ABOUT THIS TASK:
Output only the lines from the start of the entries through the line holding "Accept all (206, 1128)". Each line must match the original exactly.

AVAILABLE DATA:

════════════════════

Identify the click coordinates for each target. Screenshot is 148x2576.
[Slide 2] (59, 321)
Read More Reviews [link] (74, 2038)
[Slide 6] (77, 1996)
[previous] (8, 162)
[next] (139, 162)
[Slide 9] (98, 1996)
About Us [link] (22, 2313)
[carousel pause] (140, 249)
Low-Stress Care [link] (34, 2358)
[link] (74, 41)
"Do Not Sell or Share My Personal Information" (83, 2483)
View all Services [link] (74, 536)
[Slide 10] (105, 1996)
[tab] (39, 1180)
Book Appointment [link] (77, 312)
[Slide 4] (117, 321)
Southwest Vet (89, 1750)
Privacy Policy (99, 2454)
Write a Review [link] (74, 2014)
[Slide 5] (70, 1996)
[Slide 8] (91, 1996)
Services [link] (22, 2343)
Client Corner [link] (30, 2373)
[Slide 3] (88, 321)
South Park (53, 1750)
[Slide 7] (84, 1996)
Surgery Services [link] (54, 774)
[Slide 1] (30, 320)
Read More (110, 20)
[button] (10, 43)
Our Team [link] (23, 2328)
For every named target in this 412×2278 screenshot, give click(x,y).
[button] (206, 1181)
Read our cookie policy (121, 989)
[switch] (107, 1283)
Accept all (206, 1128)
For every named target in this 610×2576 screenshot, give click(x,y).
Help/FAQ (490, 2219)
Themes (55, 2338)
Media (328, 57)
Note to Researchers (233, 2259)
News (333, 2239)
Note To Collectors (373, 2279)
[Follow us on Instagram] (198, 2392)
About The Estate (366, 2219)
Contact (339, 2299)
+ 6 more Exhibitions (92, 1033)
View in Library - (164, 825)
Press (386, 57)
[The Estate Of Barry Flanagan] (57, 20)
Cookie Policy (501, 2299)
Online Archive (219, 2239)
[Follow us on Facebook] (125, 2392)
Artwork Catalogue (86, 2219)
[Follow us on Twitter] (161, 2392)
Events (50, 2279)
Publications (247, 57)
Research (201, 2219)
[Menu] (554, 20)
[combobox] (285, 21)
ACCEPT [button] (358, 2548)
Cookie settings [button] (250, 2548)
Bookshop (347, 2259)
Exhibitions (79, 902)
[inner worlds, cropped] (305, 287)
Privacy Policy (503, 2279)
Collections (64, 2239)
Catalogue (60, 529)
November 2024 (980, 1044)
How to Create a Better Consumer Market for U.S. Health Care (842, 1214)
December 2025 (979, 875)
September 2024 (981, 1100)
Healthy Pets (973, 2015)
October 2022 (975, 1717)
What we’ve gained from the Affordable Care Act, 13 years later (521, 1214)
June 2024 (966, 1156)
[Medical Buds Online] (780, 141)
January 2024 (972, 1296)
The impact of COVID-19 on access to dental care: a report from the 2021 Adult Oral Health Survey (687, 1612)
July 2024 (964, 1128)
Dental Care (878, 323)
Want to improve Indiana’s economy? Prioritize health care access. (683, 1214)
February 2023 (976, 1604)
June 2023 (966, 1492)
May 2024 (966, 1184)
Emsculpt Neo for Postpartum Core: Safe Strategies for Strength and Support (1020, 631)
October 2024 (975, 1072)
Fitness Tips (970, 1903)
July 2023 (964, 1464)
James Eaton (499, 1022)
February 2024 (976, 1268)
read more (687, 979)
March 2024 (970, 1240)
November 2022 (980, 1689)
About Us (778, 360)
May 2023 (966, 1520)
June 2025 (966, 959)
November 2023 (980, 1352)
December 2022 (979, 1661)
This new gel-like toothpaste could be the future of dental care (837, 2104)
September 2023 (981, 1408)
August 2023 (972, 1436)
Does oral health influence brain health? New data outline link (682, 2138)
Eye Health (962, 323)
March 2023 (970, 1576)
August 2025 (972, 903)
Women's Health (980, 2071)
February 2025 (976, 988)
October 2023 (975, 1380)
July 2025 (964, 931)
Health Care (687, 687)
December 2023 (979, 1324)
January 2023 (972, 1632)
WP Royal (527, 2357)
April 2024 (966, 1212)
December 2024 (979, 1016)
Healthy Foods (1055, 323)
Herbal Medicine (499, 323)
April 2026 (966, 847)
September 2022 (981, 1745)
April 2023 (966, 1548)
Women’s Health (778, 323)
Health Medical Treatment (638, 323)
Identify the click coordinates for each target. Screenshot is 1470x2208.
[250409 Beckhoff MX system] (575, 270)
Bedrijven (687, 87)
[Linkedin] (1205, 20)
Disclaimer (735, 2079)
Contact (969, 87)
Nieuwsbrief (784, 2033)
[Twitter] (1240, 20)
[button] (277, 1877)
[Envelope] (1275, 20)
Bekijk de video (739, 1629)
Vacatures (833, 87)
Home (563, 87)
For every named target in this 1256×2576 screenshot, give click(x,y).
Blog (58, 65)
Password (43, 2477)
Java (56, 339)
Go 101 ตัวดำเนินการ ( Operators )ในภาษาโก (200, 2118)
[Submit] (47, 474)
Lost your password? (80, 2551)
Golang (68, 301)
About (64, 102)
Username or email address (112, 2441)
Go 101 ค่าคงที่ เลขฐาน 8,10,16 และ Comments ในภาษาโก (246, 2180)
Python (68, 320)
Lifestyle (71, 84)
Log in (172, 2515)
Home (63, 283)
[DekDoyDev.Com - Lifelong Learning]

════════════════════

SOLUTION TO THIS TASK:
Identify the click coordinates for each target. Screenshot is 148x2576.
[Slide 2] (59, 321)
Read More Reviews [link] (74, 2038)
[Slide 6] (77, 1996)
[previous] (8, 162)
[next] (139, 162)
[Slide 9] (98, 1996)
About Us [link] (22, 2313)
[carousel pause] (140, 249)
Low-Stress Care [link] (34, 2358)
[link] (74, 41)
"Do Not Sell or Share My Personal Information" (83, 2483)
View all Services [link] (74, 536)
[Slide 10] (105, 1996)
[tab] (39, 1180)
Book Appointment [link] (77, 312)
[Slide 4] (117, 321)
Southwest Vet (89, 1750)
Privacy Policy (99, 2454)
Write a Review [link] (74, 2014)
[Slide 5] (70, 1996)
[Slide 8] (91, 1996)
Services [link] (22, 2343)
Client Corner [link] (30, 2373)
[Slide 3] (88, 321)
South Park (53, 1750)
[Slide 7] (84, 1996)
Surgery Services [link] (54, 774)
[Slide 1] (30, 320)
Read More (110, 20)
[button] (10, 43)
Our Team [link] (23, 2328)
For every named target in this 412×2278 screenshot, give click(x,y).
[button] (206, 1181)
Read our cookie policy (121, 989)
[switch] (107, 1283)
Accept all (206, 1128)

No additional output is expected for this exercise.